Interconnectors that coincide with REZs support ease of connection to the grid; it is cheaper for these generation proponents to be more proximal to transmission highways. Not surprisingly, Project EnergyConnect is attracting interest from potential new proponents.

The European Commission recognises the widespread benefits from well-interconnected energy networks: increased security of supply, affordable prices via market integration and decarbonisation through increasing levels of renewable generation.

The Commission views interconnection as an essential precondition for realising an integrated, competitive and sustainable European electricity market, and has a target of achieving an interconnection capacity of at least ten per cent installed electricity production capacity across its members by 2020 – with a view to eventually achieving a single, European energy market.

The South Australian and New South Wales Governments are both strong supporters of Project EnergyConnect, with a Memorandum of Understanding signed by both parties in December 2018 and financial underwriting of early works by the South Australian Government to accelerate some activities in advance of awaiting regulatory outcomes.

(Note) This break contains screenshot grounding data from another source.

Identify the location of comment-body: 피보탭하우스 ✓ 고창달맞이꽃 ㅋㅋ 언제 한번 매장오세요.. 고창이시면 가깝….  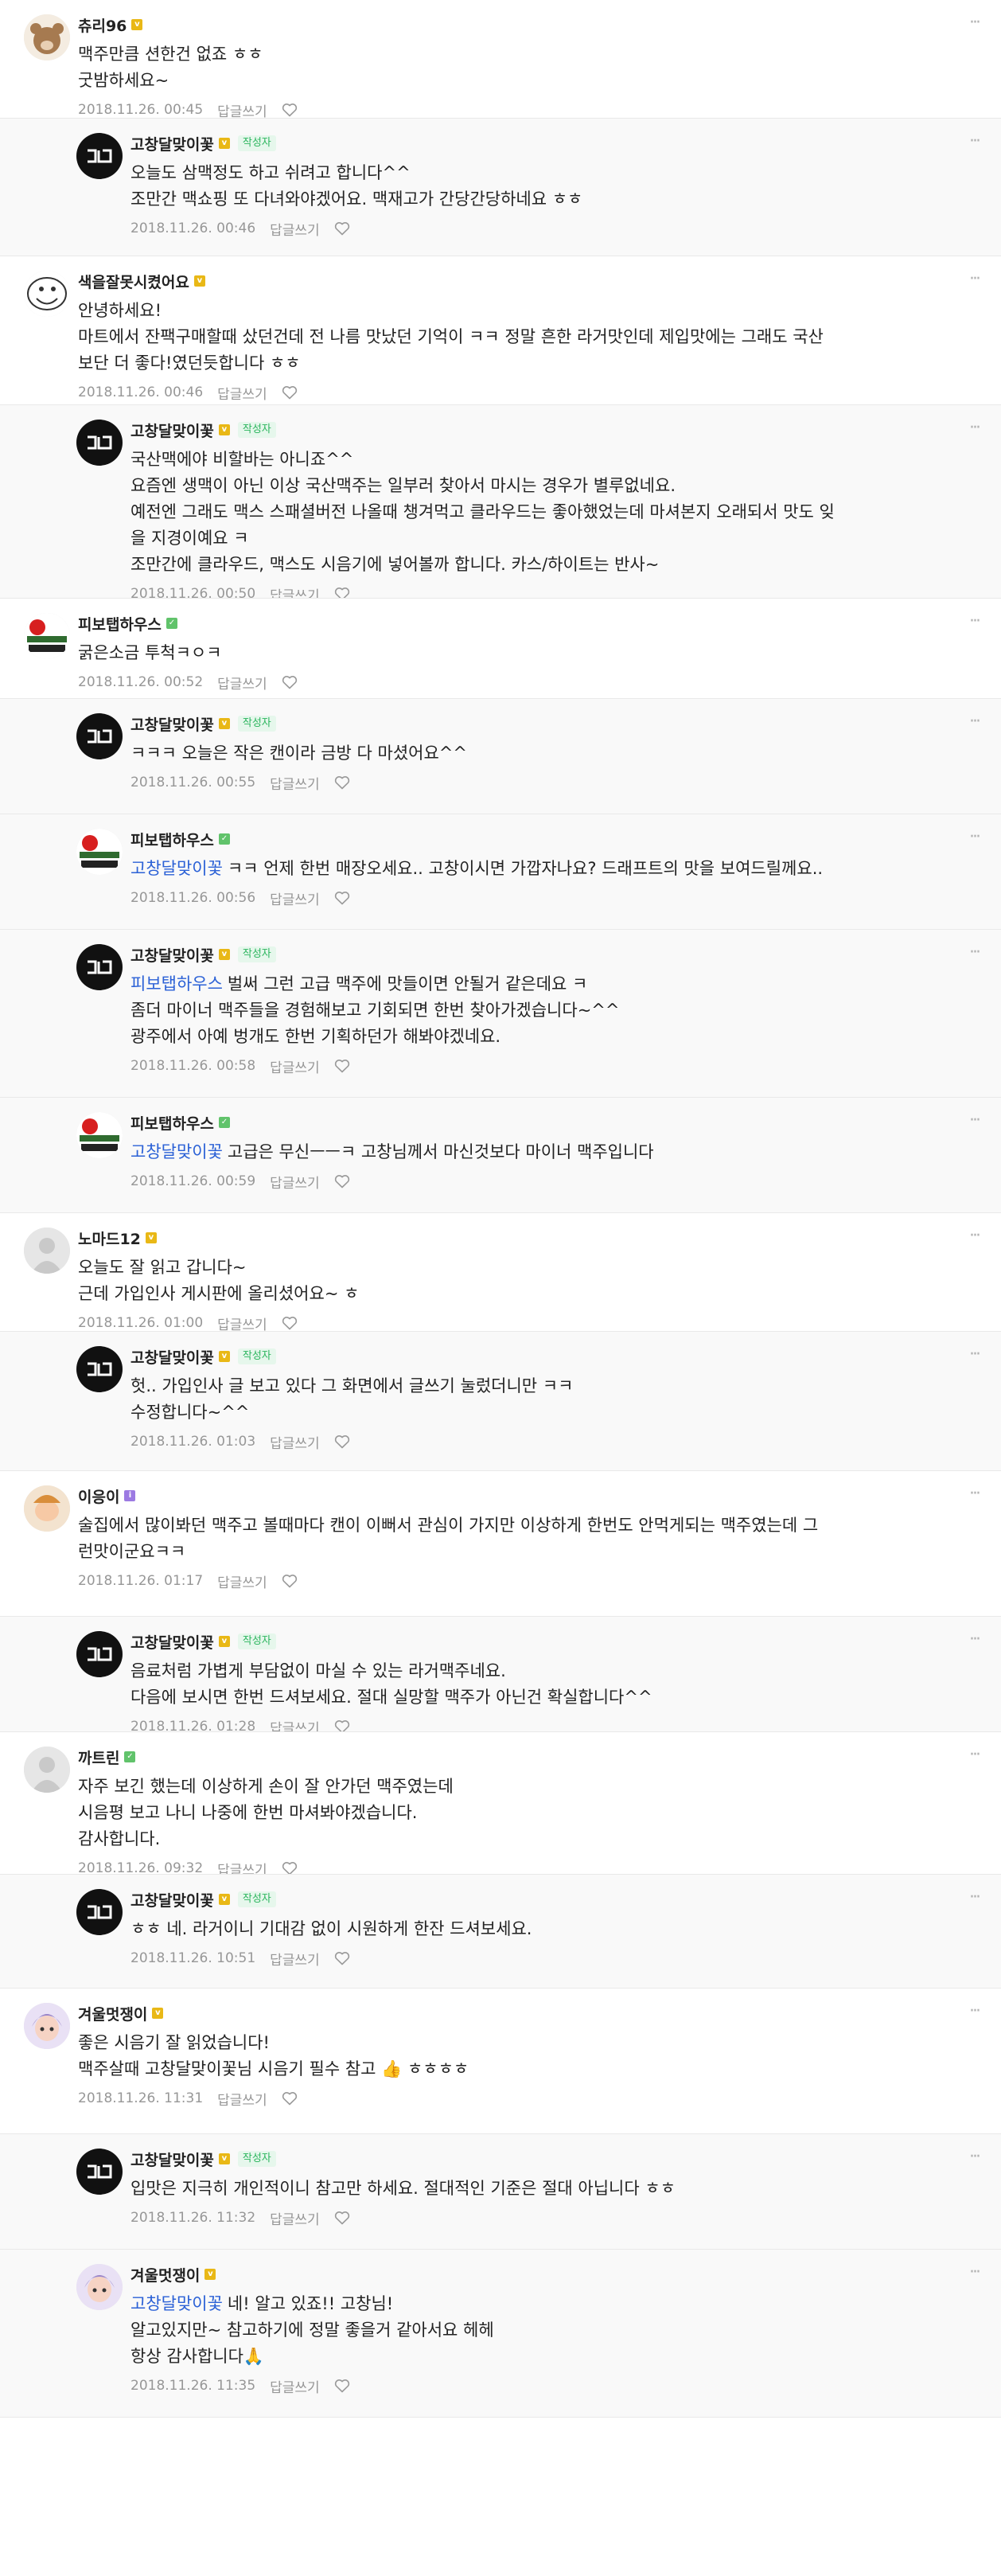
(542, 867). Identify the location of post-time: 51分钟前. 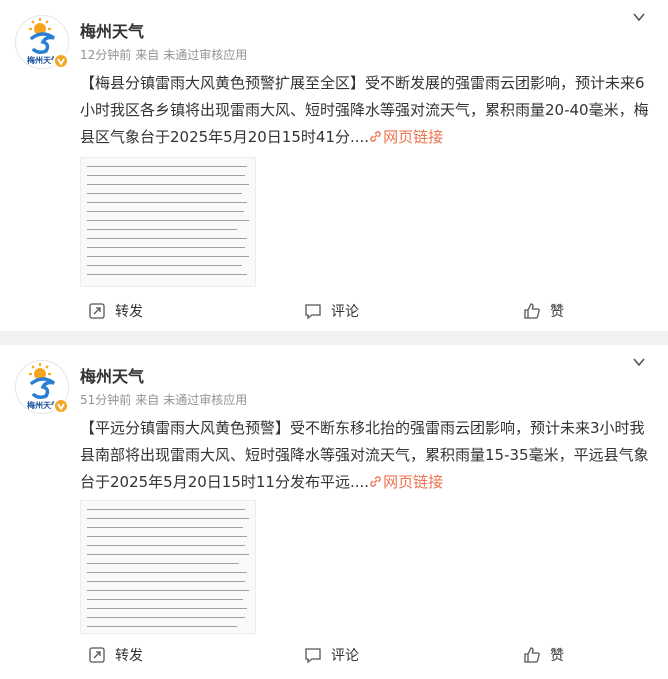
(106, 400).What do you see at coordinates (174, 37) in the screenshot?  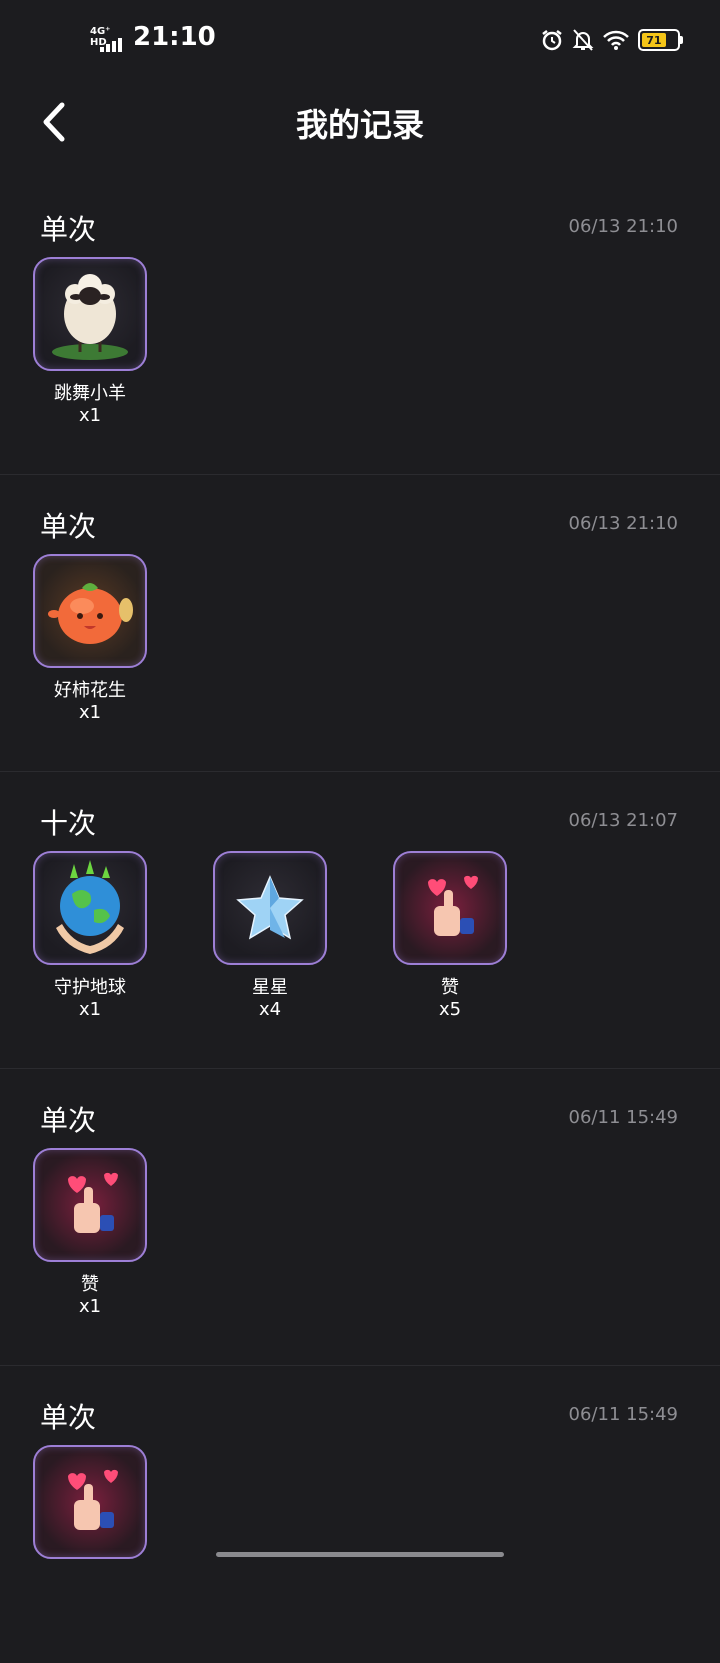 I see `status-time: 21:10` at bounding box center [174, 37].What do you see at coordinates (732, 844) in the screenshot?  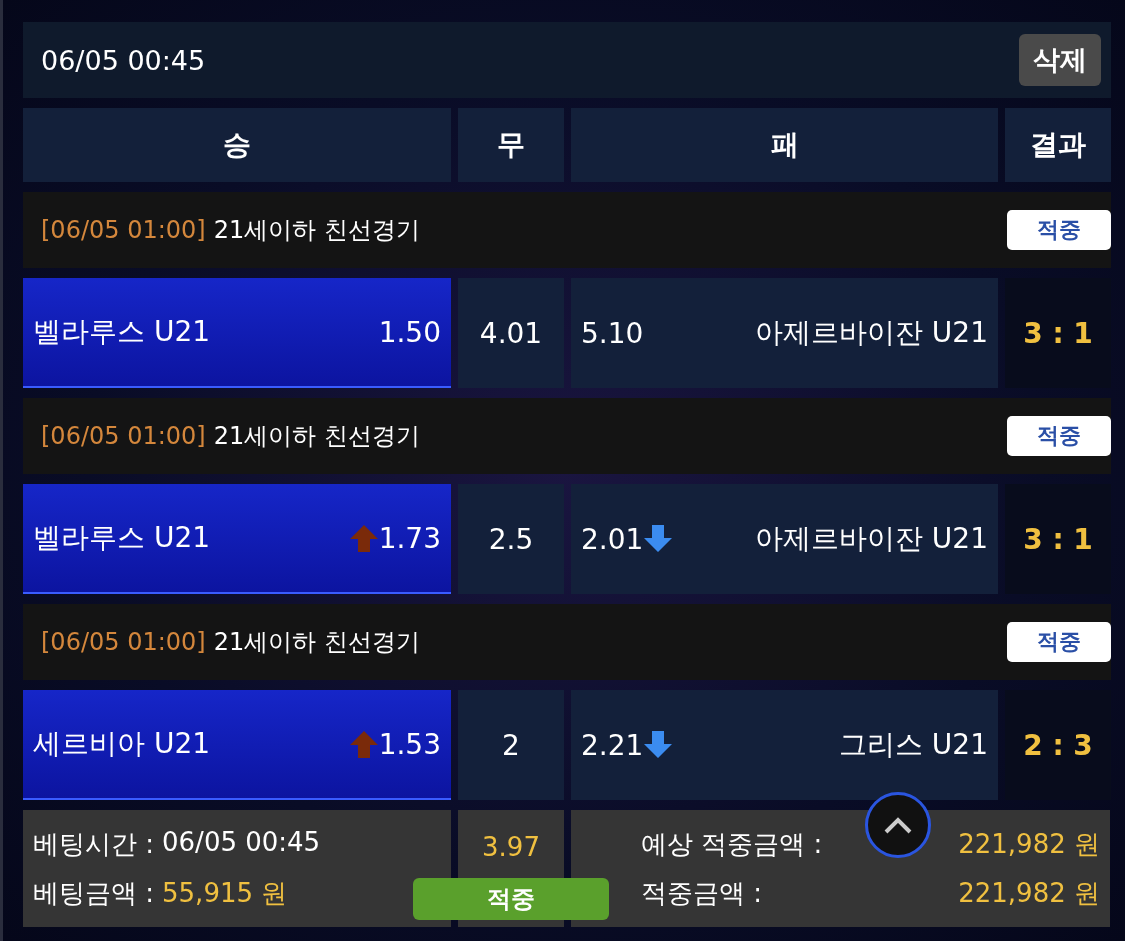 I see `expected-payout-label: 예상 적중금액 :` at bounding box center [732, 844].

Total renewable energy resources in South Australia exceed its combined minimum demand and current export capability, putting it at the forefront of renewable penetration levels in power systems across the world.

South Australia also has among the most abundant and high-quality renewable energy resources in Australia and has seen an unprecedented, and highly publicised, uptake of renewable generation over the last decade.

Harnessing this competitive advantage in a transformational market setting for the long-term benefit of customers and communities across eastern Australia is a national imperative.